The Art Institute of Chicago

Chicago, United States

Credit Line

Mr. and Mrs. Lewis Larned Coburn Memorial Collection

Background & Context

Background Story

Painted in 1901, this canvas represents a return to Vétheuil, the village on the Seine where Monet had lived from 1878 to 1881 with his first wife Camille and the Hoschedé family. The painting shows the village church and houses nestled into the river valley, rendered with the high-keyed palette and broad, confident brushwork of his mature style. The return to Vétheuil after twenty years was emotionally charged: Camille had died there in 1879, and the village represented both personal tragedy and artistic origin. Yet the canvas avoids elegiac melancholy, treating the familiar landscape with the same analytical optimism that characterized his entire output.
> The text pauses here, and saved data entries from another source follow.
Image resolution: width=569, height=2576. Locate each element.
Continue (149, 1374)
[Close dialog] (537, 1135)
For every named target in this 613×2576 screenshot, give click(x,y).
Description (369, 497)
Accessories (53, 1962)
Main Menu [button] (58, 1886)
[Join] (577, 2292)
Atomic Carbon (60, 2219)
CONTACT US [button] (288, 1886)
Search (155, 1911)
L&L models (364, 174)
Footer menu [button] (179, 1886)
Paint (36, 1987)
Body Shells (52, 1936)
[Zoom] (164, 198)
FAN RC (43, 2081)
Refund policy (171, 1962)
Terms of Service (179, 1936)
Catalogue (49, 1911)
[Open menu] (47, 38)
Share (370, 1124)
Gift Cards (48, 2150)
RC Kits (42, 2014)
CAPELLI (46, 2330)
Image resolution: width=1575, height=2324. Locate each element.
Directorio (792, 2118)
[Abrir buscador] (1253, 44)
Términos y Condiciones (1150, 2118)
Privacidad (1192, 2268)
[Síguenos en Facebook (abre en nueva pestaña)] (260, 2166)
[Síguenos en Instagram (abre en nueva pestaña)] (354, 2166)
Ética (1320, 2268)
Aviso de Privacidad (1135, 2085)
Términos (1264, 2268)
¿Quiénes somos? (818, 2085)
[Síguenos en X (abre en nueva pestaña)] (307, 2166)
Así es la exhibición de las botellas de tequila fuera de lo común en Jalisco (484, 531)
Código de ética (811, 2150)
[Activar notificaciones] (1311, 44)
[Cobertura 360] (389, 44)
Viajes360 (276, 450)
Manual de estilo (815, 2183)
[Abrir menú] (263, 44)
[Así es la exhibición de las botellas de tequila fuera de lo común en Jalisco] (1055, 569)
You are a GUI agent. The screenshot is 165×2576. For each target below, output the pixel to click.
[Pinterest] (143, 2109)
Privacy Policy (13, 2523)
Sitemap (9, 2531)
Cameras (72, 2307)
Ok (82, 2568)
The composition is notable for its elevated viewpoint, probably from the hillside above the village, which allows Monet to integrate river, architecture, and sky into a single panoramic rhythm. The church spire functions as a vertical accent amid the horizontal flow of the valley, a compositional device that Monet had learned from the Dutch tradition and made his own. Art historians have debated whether this late return to Vétheuil represents nostalgia or simply the practical decision to paint a familiar subject under new light conditions. Either interpretation supports the broader understanding of Monet as an artist whose personal history and professional methodology were inseparable—every landscape he painted twice was also a landscape he had lived twice.

Cultural Impact

This return to Vétheuil connects Monet's mature technique to the site of his early personal tragedy, showing how memory and place intertwined in his lifelong visual autobiography.

Why It Matters

It matters as a homecoming—Monet returning to the village where he became a widower and finding not grief, but color.